Tuesday, April 24, 2012

Low Cost Jigs

Over at Dock Six Chronicles, Brian has an excellent article on a jig he made to do some scarfing.
He puts together an excellent explanation with photo's and then follows that up with an explanation of a jig to drill perfect holes to line up for a pin rail.
Hop on over to his blog site to read his "how to" on the jigs.

Sunday, April 22, 2012

Teak Grate Cutting Jig

Mark Corke has a teak grate project in hand and shows us how to get perfectly spaced rebates on his teak project. Mark explains first of all, how he came to be making a teak grate. You can read his initial blog here, but essentially he says...." The alterations also meant that I had to install a couple of water tight hatches in the cockpit sole and although they seem robust enough I am a little nervous about walking on them.

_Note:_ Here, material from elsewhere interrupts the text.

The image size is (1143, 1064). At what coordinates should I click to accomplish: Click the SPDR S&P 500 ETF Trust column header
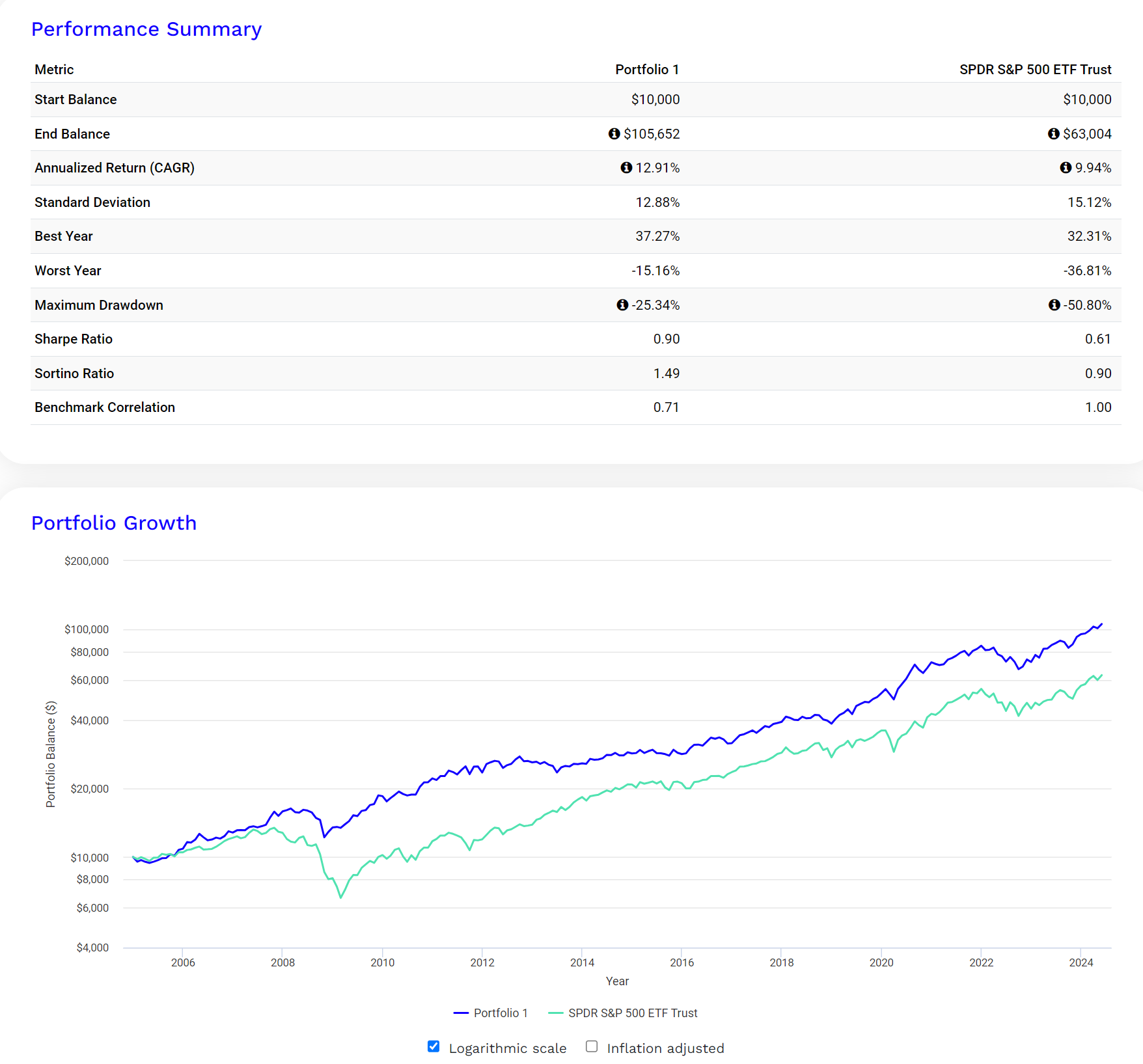(1035, 70)
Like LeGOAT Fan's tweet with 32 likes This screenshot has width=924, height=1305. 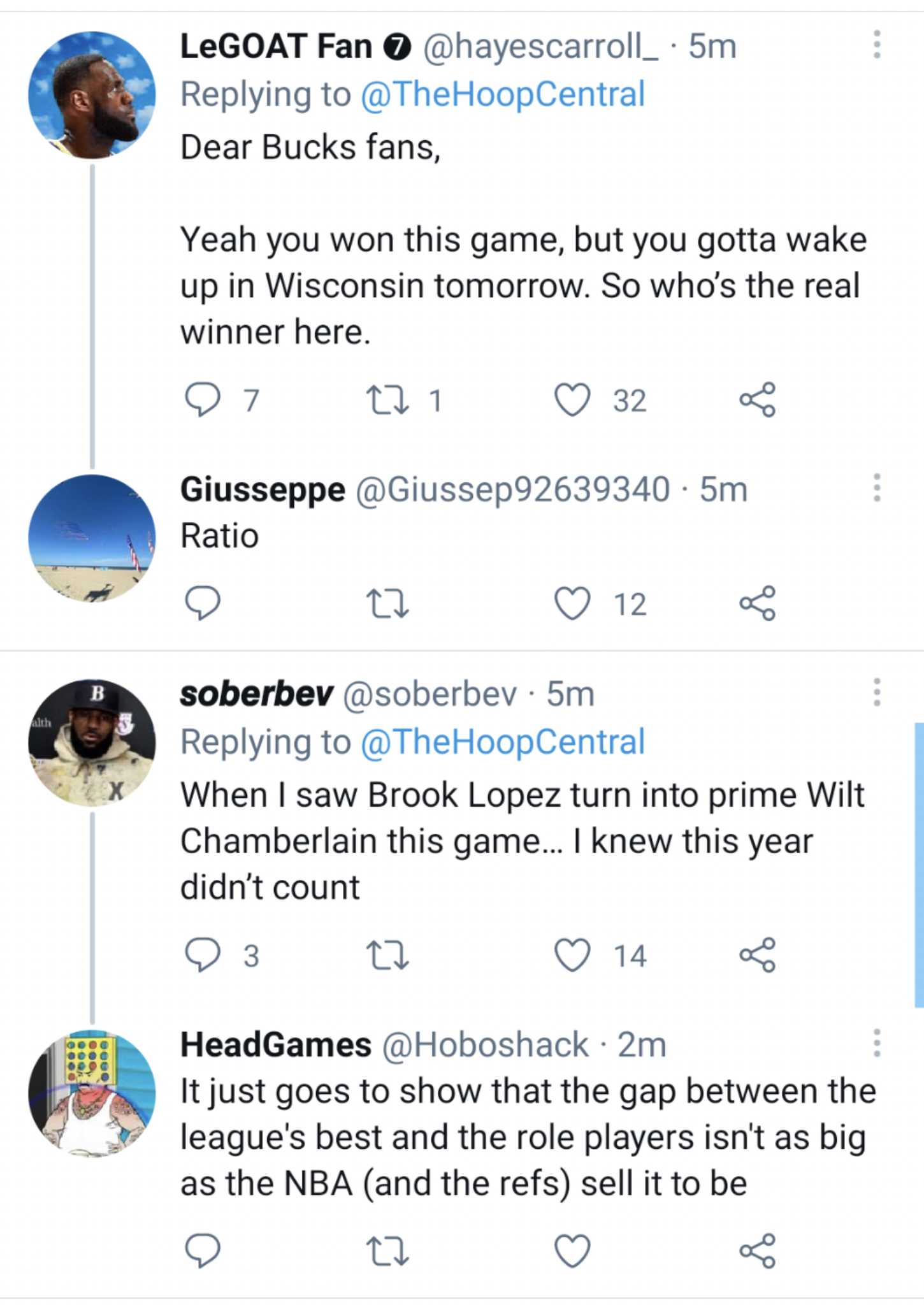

I don't think that they would break but somehow the cockpit just does not look finished. So I have spent a long time agonizing over what I should do and I have decided to go down the route of the classic teak grating. .....".
Mark, in part two goes on to explain.....
As you can see I made a jig from a couple of sections of scrap three quarters inch plywood into which is cut a slot exactly the same width as the notch that I required in the grating
Off set to one side is another section of wood glued and pinned in position which slots onto the groove already cut and thus giving the current spacing.

To prevent break out, it is essential to back up the cut on both sides. One side is supported by a back fence screwed and glued to the template and the front is supported by another scrap of wood which is simply held in place as the strip is cut. Finger pressure is sufficient but obviously keep your hands away from the cutter. In this shot, I am holding the bearing cutter to illustrate how the whole system works. Of course normally the cutter would be held in an inverted router on a table.
Use a sharp carbide tipped cutter; teak is very abrasive and will dull a HSS cutter in no time at all.